> [WHAT YOU HAVE TO DO] Please write out the records exactly, from the line containing "Where should I click to: Expand the VIDEO" through the line containing "click(180, 226)", both included, and nothing else.

▼

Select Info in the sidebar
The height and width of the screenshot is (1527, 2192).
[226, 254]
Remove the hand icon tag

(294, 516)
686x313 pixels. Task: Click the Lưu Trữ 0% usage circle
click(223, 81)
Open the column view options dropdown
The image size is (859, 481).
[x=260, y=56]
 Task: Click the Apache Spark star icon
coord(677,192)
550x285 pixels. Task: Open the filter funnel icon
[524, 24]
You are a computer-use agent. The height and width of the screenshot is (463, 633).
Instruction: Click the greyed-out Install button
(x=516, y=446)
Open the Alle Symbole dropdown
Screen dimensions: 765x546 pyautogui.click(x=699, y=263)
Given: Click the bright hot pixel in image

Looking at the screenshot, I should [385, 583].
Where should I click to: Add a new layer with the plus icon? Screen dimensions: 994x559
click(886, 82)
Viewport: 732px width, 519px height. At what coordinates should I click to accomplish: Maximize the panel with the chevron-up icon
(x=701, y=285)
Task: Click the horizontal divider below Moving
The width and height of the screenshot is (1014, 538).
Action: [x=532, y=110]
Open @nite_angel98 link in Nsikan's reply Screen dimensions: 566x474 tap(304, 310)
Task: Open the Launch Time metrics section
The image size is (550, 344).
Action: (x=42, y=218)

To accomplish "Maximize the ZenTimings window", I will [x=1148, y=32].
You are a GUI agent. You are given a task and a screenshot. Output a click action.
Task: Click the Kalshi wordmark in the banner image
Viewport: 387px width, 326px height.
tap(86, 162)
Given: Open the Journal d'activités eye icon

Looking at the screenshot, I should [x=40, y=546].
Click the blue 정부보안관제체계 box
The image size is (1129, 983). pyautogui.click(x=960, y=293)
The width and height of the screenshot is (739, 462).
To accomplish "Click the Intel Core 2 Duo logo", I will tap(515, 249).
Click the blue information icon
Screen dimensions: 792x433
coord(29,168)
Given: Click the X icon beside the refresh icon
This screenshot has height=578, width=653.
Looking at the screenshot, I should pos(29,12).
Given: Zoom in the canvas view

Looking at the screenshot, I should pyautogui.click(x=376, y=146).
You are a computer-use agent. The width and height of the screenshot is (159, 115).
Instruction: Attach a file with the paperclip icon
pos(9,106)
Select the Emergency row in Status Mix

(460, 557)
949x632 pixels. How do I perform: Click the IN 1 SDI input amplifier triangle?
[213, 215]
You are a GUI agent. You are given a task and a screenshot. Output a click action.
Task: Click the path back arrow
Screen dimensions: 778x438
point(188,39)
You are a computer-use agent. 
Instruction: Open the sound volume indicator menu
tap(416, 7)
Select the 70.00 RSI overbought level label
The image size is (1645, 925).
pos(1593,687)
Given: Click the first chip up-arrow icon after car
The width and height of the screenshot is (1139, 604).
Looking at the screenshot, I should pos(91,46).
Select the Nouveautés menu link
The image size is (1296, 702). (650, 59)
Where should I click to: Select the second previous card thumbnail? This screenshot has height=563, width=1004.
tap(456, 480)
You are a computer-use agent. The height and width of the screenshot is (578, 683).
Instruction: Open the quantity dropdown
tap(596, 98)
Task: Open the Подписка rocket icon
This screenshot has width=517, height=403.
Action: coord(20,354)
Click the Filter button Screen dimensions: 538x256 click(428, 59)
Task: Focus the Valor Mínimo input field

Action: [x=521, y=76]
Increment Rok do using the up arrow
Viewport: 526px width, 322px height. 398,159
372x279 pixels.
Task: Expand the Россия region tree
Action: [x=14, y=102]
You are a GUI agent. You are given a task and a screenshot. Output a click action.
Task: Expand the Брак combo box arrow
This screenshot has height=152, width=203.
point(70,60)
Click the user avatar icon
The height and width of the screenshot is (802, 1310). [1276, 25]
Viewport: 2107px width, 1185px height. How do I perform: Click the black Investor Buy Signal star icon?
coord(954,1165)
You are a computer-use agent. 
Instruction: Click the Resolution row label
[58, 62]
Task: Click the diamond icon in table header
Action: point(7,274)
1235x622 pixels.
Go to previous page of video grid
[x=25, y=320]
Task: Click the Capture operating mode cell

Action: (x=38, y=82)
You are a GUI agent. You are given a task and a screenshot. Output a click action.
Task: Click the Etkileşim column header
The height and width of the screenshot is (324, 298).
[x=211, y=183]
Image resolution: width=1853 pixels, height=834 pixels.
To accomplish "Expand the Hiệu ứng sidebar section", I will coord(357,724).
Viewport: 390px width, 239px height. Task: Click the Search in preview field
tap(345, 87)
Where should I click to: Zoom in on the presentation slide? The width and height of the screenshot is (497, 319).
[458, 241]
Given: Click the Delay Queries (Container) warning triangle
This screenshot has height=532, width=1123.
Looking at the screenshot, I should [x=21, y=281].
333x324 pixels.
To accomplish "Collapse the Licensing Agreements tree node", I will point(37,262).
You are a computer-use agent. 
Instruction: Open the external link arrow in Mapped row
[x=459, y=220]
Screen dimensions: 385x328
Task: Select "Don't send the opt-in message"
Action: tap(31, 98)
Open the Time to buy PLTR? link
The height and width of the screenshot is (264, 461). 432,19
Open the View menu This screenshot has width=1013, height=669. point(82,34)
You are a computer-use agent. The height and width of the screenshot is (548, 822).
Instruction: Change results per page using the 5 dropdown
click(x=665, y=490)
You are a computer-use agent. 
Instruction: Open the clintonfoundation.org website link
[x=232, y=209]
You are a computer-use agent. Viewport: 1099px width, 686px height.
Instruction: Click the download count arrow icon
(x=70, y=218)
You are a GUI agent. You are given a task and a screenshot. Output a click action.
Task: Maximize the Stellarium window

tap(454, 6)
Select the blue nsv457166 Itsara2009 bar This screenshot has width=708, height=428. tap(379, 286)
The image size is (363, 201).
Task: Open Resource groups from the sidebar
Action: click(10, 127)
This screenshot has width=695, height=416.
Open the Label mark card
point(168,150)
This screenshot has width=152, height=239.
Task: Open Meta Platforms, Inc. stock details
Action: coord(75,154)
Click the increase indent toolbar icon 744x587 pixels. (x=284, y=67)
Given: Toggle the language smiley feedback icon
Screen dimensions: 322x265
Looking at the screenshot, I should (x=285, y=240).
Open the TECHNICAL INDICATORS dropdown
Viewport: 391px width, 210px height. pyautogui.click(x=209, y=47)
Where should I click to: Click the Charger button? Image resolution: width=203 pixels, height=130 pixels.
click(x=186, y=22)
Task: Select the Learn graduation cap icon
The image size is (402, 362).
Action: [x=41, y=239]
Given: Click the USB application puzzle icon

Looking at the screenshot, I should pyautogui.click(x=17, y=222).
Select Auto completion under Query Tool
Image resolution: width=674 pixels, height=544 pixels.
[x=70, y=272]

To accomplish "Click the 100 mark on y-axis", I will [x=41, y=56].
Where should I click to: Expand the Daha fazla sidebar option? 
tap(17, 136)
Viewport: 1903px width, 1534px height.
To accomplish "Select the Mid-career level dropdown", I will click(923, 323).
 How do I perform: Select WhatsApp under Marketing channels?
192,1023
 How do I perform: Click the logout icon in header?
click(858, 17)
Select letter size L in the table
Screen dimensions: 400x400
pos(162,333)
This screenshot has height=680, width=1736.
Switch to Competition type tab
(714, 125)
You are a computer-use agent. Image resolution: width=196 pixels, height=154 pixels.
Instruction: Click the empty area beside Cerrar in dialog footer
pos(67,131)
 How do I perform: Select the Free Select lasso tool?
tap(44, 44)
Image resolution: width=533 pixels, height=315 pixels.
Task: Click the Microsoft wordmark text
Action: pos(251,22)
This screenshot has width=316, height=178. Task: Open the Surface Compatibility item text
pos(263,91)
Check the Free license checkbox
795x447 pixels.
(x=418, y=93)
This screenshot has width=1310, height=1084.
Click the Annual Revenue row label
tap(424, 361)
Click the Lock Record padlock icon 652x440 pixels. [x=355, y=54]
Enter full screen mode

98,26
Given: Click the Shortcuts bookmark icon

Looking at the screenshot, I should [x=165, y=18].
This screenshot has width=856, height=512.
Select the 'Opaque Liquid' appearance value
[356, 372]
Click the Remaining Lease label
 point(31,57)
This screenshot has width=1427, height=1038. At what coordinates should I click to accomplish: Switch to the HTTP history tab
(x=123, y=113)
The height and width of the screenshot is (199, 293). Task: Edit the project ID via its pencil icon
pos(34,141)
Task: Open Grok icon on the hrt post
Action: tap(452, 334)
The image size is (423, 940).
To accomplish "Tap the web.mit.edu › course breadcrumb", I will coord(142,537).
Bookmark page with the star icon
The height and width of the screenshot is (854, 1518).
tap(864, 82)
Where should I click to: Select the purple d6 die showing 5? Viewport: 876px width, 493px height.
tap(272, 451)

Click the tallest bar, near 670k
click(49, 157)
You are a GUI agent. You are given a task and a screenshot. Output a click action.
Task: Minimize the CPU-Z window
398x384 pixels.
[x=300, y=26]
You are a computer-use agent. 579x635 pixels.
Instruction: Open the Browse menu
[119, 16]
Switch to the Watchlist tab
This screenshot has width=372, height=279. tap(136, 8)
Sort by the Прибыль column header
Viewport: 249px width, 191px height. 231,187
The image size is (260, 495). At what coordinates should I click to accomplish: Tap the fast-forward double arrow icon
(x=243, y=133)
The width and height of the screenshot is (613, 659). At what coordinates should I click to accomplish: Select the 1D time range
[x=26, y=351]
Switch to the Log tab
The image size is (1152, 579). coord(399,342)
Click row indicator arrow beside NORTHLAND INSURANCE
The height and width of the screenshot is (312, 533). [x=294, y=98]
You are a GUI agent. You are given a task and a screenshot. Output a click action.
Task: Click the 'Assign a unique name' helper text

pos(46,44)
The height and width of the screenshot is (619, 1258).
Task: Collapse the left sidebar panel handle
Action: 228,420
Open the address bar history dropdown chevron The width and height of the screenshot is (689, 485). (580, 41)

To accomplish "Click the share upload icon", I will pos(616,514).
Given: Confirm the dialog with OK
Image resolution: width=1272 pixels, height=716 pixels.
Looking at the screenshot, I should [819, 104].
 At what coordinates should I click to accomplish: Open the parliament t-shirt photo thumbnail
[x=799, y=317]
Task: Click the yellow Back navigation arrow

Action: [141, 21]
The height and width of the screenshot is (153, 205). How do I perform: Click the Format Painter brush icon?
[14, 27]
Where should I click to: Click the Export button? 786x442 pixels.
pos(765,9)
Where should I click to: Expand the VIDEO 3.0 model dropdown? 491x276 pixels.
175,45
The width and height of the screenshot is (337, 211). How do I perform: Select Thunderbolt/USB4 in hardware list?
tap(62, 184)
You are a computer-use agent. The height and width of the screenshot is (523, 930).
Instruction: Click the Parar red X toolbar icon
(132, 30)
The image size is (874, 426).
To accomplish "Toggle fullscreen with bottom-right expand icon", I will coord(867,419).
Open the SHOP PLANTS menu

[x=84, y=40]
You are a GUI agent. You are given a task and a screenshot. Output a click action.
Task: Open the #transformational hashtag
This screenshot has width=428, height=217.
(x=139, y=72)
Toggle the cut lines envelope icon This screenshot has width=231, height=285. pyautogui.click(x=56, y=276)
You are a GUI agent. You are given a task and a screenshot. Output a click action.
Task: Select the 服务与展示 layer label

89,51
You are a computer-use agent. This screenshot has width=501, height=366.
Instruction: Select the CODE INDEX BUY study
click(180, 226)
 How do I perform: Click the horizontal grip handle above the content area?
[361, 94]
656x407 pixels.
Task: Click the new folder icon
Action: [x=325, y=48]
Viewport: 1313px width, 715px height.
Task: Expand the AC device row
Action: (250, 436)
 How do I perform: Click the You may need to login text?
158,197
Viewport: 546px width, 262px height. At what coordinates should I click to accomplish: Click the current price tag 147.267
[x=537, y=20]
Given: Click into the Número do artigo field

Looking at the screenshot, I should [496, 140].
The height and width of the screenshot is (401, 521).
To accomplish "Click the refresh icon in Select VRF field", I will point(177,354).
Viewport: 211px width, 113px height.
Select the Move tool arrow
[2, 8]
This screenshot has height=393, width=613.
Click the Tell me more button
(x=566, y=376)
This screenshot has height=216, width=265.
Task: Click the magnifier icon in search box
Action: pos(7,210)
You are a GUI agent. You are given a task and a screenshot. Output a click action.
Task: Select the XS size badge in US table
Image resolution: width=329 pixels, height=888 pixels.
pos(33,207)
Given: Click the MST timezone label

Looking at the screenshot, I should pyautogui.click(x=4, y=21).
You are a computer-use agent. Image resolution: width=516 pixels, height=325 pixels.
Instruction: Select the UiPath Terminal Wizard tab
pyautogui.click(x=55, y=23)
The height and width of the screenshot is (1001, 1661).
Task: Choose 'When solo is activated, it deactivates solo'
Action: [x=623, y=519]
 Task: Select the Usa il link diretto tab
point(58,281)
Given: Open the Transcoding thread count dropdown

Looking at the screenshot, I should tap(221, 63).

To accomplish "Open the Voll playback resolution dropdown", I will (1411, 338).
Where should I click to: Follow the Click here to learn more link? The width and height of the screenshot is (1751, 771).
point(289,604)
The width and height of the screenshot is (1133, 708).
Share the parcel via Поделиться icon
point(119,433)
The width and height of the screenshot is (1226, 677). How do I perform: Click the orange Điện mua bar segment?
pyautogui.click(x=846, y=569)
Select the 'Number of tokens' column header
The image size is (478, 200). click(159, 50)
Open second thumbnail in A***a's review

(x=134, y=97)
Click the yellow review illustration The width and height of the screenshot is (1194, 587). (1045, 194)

▲

> [PROBLEM SOLUTION]
Where should I click to: Expand the VIDEO 3.0 model dropdown? 491x276 pixels.
175,45
The width and height of the screenshot is (337, 211). How do I perform: Select Thunderbolt/USB4 in hardware list?
tap(62, 184)
You are a computer-use agent. The height and width of the screenshot is (523, 930).
Instruction: Click the Parar red X toolbar icon
(132, 30)
The image size is (874, 426).
To accomplish "Toggle fullscreen with bottom-right expand icon", I will coord(867,419).
Open the SHOP PLANTS menu

[x=84, y=40]
You are a GUI agent. You are given a task and a screenshot. Output a click action.
Task: Open the #transformational hashtag
This screenshot has width=428, height=217.
(x=139, y=72)
Toggle the cut lines envelope icon This screenshot has width=231, height=285. pyautogui.click(x=56, y=276)
You are a GUI agent. You are given a task and a screenshot. Output a click action.
Task: Select the 服务与展示 layer label

89,51
You are a computer-use agent. This screenshot has width=501, height=366.
Instruction: Select the CODE INDEX BUY study
click(180, 226)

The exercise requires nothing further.